I recently met with an idea-stage entrepreneur. He’s built an MVP of his solution and is thinking about ways to scale the solution. At his early stage, he’s testing and tinkering a surprising amount.
During our conversation, I realized he’s clear on the solution but hasn’t crystallized the problem he’s solving. This means he’s not sure who his customers are, either. His solution addresses a few potential problems, and he’s considering a wide variety of businesses as potential customers. He’s holding his solution tight and the problem it solves loosely.
This is the classic solution-in-search-of-a-problem approach that some idea-stage entrepreneurs unwittingly take. This approach has landed this entrepreneur in a gray area where he’s unsure what steps to take next.
At the idea stage there isn’t much to undo, so there’s a simple remedy for being in a gray area. Simply flip the approach. Let go of the solution and zero in on a specific problem. Said differently, hold a problem tight and be flexible on the solution that solves it.
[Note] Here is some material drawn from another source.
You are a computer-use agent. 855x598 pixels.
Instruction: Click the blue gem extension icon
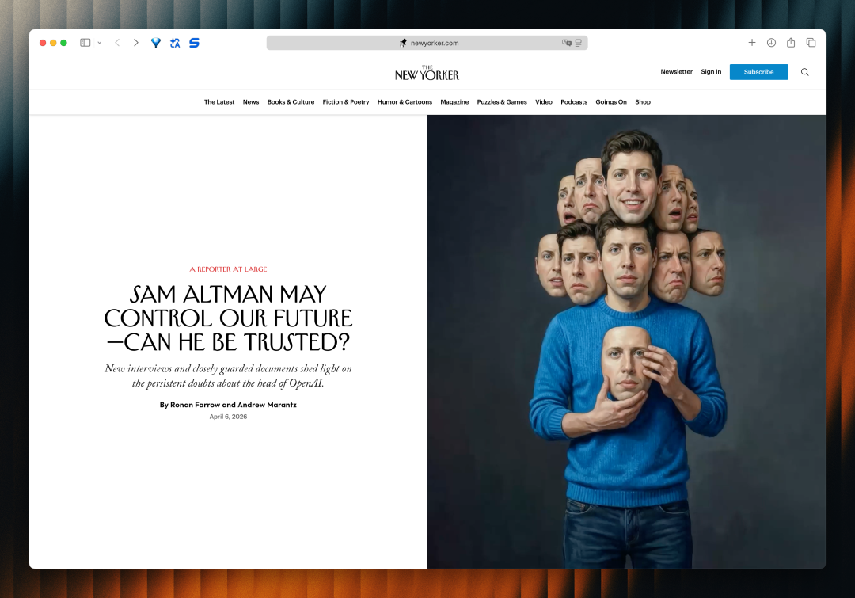(156, 43)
I suggested that this founder consider pausing work on his solution and doing discovery of potential customer groups about the problems he thinks his solution could solve. I suggested he read The Mom Test and follow the customer discovery methodology outlined in the book to identify the specific problem he wants to solve and develop a deep understanding of it. Hopefully, that will put him in a position to build a great solution that solves a painful problem customers will happily pay for—and keep him out of the gray area he’s in now.